Johnson v. NYC, 2016 U.S. App. LEXIS 7098 (2d Cir. April 20, 2016):
Plaintiff-Appellant Brenda Johnson, proceeding pro se, appeals the district court's judgment sua sponte dismissing her 42 U.S.C. § 1983 complaint for failure to comply with court orders pursuant to Federal Rules of Civil Procedure 16(f) and 37(b)(2)(A)(v). We assume the parties' familiarity with the underlying facts, the procedural history of the case, and the issues on appeal.
Johnson has waived her right to appellate review by failing to timely object to the magistrate judge's report and recommendation. See Small v. Sec'y of Health & Human Servs., 892 F.2d 15, 16 (2d Cir. 1989). The magistrate judge's report, which was mailed to [*2] Johnson at the address on file with the district court, clearly indicated that failure to file a timely objection with the Clerk of the Court could result in waiver of further judicial review. Johnson nonetheless failed to file any such objections.1 Nor has she explained her failure to do so on appeal. We therefore consider her right to appellate review waived.
1 Approximately two weeks after the magistrate judge issued her report and recommendation, Johnson filed two letters with judges not assigned to her case, stating that she had not consented to the referral to the magistrate judge. These letters did not address the basis for the magistrate judge's report and were not filed with the Clerk, and therefore we do not construe them as timely objections to that report. And, in any event, as the magistrate judge explained to Johnson during the pretrial conference of December 10, 2014, Johnson's consent was not required because the magistrate judge was assigned to handle only pretrial matters. See 28 U.S.C. § 636(b); E.D.N.Y. Local Civil Rule 72.
Even if Johnson had not waived her right to appellate review, we find that the district court did not abuse its discretion by dismissing Johnson's complaint. See Agiwal v. Mid Island Mortg. Corp., 555 F.3d 298, 302 (2d Cir. 2009) ("We review a district [*3] court's imposition of sanctions under Rule 37, including dismissal, for abuse of discretion."). "All litigants, including pro ses, have an obligation to comply with court orders, and failure to comply may result in sanctions, including dismissal with prejudice." Id. (internal quotation marks, citation, and alteration omitted). To determine whether dismissal is warranted, a court should consider the willfulness of or reason for noncompliance, the efficacy of lesser sanctions, the duration of the period of noncompliance, and whether the noncompliant party had been warned of the consequences of noncompliance. See id.
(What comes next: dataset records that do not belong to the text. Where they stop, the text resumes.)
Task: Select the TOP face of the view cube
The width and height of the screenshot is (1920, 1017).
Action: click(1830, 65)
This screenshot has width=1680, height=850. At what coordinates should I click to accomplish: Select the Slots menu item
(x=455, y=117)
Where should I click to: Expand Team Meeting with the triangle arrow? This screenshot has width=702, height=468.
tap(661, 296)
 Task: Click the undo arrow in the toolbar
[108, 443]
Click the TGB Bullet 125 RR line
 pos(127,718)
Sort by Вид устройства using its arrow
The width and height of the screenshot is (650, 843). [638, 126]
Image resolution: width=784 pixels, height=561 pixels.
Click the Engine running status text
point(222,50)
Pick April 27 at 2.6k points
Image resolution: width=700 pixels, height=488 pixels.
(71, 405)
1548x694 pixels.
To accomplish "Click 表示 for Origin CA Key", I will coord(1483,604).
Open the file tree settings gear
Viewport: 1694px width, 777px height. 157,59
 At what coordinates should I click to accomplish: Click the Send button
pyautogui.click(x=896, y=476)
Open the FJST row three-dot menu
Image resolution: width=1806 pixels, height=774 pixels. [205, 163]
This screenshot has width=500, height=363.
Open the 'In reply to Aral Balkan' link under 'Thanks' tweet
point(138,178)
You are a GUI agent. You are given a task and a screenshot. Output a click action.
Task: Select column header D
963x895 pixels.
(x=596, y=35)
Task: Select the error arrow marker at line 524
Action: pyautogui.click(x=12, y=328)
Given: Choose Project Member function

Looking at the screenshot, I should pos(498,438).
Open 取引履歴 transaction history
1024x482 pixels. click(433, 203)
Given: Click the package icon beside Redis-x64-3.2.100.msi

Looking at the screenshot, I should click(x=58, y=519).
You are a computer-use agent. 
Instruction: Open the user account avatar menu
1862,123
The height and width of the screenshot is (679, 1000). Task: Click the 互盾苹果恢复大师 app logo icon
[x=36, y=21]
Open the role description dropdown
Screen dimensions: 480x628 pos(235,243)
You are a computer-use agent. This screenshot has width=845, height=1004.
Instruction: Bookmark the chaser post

Here, Johnson failed to timely appear for two pre-trial conferences--the second of which had been specifically scheduled for a date that suited Johnson best--without explanation. In deciding to dismiss Johnson's complaint, the district court determined that: (1) Johnson's noncompliance was willful, since she had been clearly informed of her obligation to appear; (2) lesser sanctions would have been ineffective, given that Johnson was afforded multiple opportunities to timely appear; (3) Johnson repeatedly failed to comply with court orders over a period of months; and (4) Johnson had [*4] been warned both orally and in writing of the consequences of her actions. Because the district court properly and adequately analyzed Johnson's actions according to the factors set forth in Agiwal before dismissing her complaint, and because Johnson fails to defend or explain her actions on appeal, we conclude there was no abuse of discretion.
We have considered Johnson's remaining arguments and find that they are without merit. We therefore AFFIRM the judgment of the district court.